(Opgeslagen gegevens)

►

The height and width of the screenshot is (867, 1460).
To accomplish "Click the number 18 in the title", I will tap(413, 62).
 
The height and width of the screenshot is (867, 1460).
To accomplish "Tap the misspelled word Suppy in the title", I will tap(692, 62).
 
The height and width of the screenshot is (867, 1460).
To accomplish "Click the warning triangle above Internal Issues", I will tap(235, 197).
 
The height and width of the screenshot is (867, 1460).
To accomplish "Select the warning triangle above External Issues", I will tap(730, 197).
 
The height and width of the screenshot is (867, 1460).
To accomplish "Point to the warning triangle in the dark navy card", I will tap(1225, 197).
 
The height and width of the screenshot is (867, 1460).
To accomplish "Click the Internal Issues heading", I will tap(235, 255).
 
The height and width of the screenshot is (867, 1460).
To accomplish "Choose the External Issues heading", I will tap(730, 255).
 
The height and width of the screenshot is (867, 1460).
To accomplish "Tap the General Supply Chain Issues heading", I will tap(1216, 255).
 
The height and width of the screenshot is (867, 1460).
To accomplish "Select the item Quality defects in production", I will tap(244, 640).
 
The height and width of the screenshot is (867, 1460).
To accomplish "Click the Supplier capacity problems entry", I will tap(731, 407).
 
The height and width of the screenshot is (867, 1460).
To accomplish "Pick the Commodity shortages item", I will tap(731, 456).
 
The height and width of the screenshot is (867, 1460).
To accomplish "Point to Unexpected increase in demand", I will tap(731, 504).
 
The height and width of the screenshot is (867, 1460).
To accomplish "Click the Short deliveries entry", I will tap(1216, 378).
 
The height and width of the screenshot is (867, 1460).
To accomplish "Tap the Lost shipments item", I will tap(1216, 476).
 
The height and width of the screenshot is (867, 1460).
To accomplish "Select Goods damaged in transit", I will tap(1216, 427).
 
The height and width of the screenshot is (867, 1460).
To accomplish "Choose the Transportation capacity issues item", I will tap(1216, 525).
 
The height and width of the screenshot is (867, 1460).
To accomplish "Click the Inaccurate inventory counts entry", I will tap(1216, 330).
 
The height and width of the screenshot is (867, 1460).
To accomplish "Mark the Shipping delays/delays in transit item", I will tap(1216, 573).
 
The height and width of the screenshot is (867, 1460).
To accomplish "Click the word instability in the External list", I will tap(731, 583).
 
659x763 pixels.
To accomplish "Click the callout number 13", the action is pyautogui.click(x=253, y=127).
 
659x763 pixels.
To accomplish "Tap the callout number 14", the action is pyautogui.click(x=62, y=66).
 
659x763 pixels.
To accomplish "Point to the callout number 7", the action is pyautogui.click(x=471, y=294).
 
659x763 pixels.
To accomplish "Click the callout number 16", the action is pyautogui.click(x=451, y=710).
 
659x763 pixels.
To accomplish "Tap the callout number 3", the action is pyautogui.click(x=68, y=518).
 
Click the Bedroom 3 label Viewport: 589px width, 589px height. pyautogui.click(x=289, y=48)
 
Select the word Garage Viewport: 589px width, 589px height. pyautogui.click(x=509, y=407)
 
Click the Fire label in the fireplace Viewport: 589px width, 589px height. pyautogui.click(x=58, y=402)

◄

(JOUW OPDRACHT):
Bewerk de regels van de regel met "Select the word" tot en met het einde van de lijst: vervang "Viewport" overal door "Weergavevenster" en laat al het andere ongewijzigd. Geef alleen deze regels terug.

(HET RESULTAAT):
Select the word Garage Weergavevenster: 589px width, 589px height. pyautogui.click(x=509, y=407)
 
Click the Fire label in the fireplace Weergavevenster: 589px width, 589px height. pyautogui.click(x=58, y=402)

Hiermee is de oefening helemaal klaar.